結婚が決まったというニュース
2021年10月2日
秋篠宮家長女の結婚発表は、決して小さなニュースではない。だが、いつも饒舌なキリスト教の有力者たちから、これについての話題が出てこないように見受けられる。ふだんであれば、こうした大きな話題には、一言居士としてきっと口を出す人々も、沈黙しているように見える。何故なのか。
天皇家について反対的な意見をもっている教派やグループも多々あることを知っている。ここは口を出すべきではないのか。そう言えば普段から、天皇家や一族について世間がざわついても、殆ど声を出さないでいるような気がするのだが、錯覚だろうか。新型コロナウイルスについてはとめどなく声が出ていたし(但しそのために何か手伝おうとか助けようとかいう声は限りなくゼロに近かった)、政治家が言い間違いをしたくらいでも、がんがん責めたり嘲笑したりしていた人々が、この話題には何も言わないのが不思議でならない。奇妙だ。
どなたか理由を解説して戴けたらありがたい。
たんなる黙殺でもないような気がする。話題を知らないはずがないし、思うところがないはずはないのだ。敢えて何も言わないことが批判なのだ、ということなのだろうか。だが他の問題についてなら、何かしら批判や不満をこぼすタイプの人々が、どうして天皇家関係の話題には黙殺こそ批判だなどと言うのか、理解できない。
そんなことを言えば、教会に人が来なくなると考えているのだろうか。反社会的と見られるのが嫌なのだろうか。だが世の人が賛同するような政治的な意見に対しても、そのような教会関係者は大きな声で反対を叫んでいるのだから、私にはその違いが分からない。
では、天皇家が好きであり、支持しているということなのだろうか。だから批判めいたことはこうした時に口に出さないというのだろうか。いや、私の知る限り、天皇制に批判的な教会やグループはたくさんある。人権を理由にすることもあるし、宗教的な背景を強く言う声は、確かにある。
すぐには表明せず、そのうち大々的に声明を出すということなのかもしれない。大きなキリスト教団体は、大きな勢力を前にして、時に正式表明としてきちんとした文書を調えることがある。

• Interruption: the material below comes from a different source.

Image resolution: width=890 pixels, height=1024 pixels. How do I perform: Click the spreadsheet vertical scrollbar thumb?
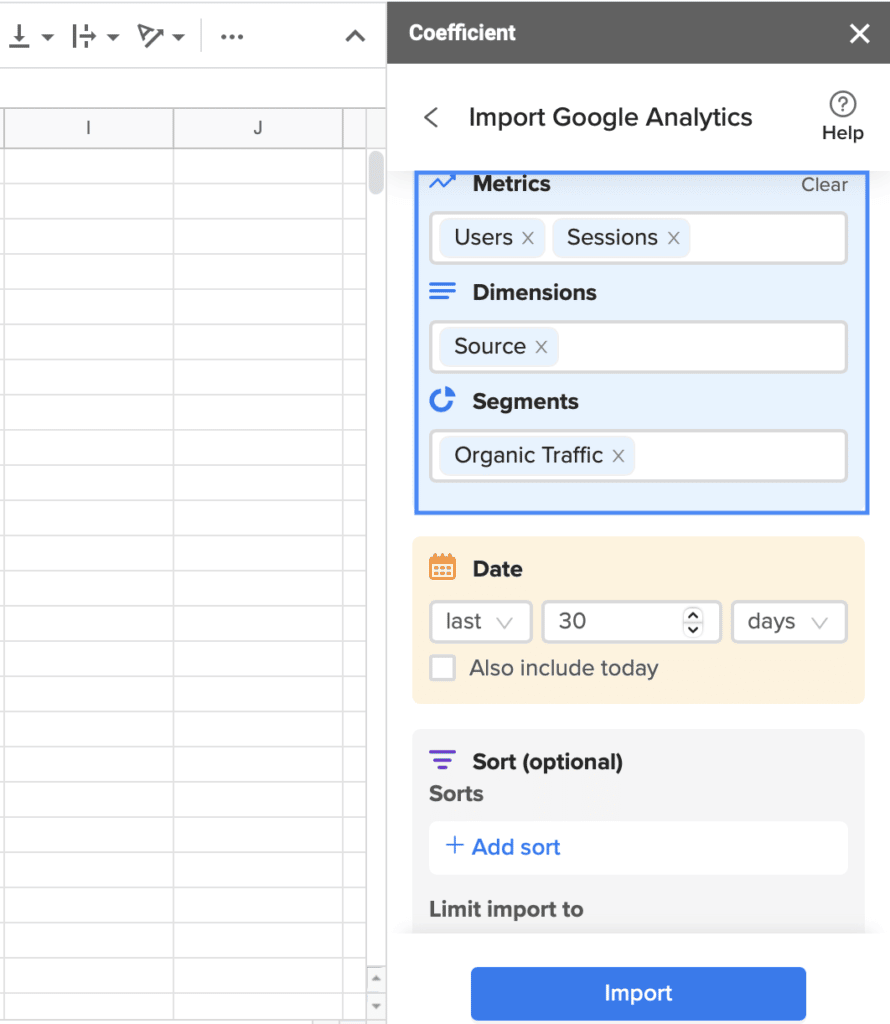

他のことには強い批判の声を比較的早く出す割には、自らの反省や悔い改めのような声明は、とんと関心がないように出さないように私は思っているが、それはそれとして、今回ももしかすると、キリスト教団体として抗議か何か分からないが、発表をするのかもしれない。どういう内容であるかは分からないが。
実は話題がかなり出ているのかもしれない。偶々私のタイムラインに流れてこないだけなのかもしれない。実際、言及している方もいる。制度的なことや、弱者への眼差しなど考えさせるものでもあるし、私もそうした意見に心を寄せたい。特に、今回の当事者を、あからさまに祝福をするのではないにしても、責めるようなところが少しもないのがよかった。だが、考えが述べられていたのを見ることは稀である。もっといろいろ思うところを教えて戴きたいと思う。

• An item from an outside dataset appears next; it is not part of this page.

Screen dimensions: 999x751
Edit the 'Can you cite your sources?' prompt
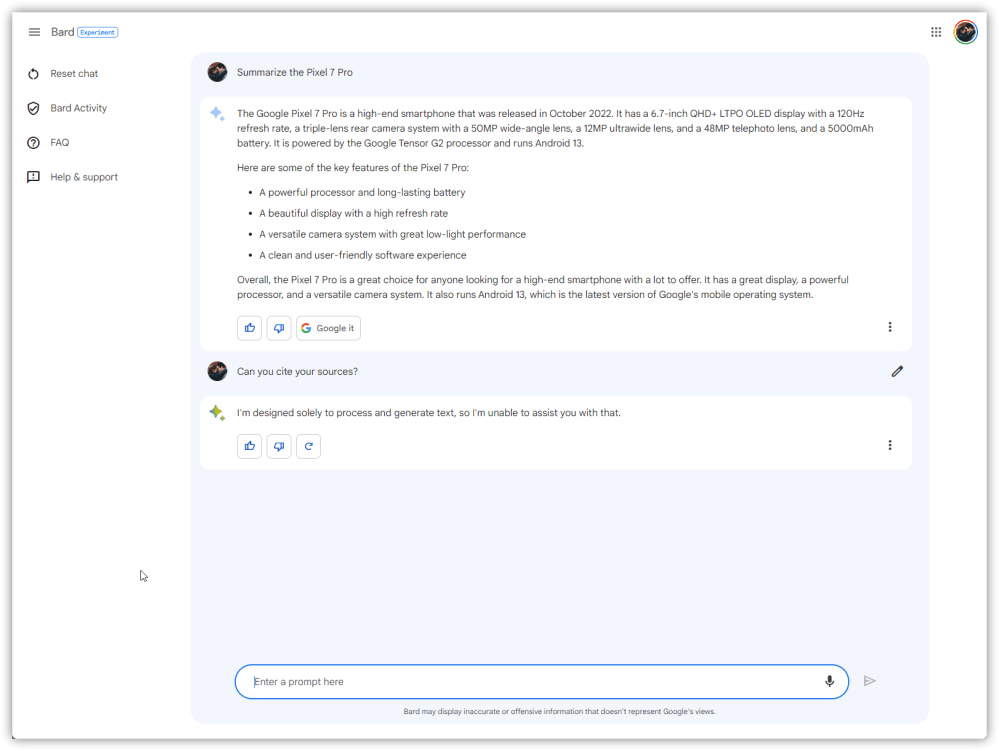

さて、最後になったが、私は、今ここで制度がどうなどというふうなことを持ち出すつもりはない。それをすると、当事者が傷つくことになるからだ。大いに祝福したいと思う。とにもかくにも、当人たちが求め合っている結婚については、祝福以外の何ものもないのではないか。イエスは最初の奇蹟をカナの結婚式で見せたのである。
そして、制度の束縛を離れるのならば、彼女にはキリスト教信仰をもつための自由が与えられたことになるのだから、いっそう喜ばしいと思うのだ。長女は、皇族として初めて国際基督教大学(ICU)を卒業している。前天皇も、戦後キリスト教的な環境で教育を受けているし、思想的にかなり理解はあるはずなのだが、制度上、信仰表明はできないことになっており、信教の自由はなかった。だが、今回の当事者には、その自由がある。
もう変な報道もいらないし、パパラッチもやめてほしい。そう、いま私が怖いのは、ここで明らかになった「群衆心理」である。ちょうど先頃、Eテレの100分de名著という番組で、ル・ボンの『群衆心理』が取り上げられていたが、私は常々、この社会にそれが恐ろしい形で潜んでいることは間違いないと考え、懸念している。アドルフ・ヒトラーがこの本を読んでいたことも番組では指摘していたが、そこでドイツがとてつもないことをやってしまったのを、私たちは学ばなければならないのに、むしろ同じ轍を踏むかのような気配が確かにするのを私は感じている。これを軽視する人々が多いのに比例して、そうなる危険性が高まることも分かっているからである。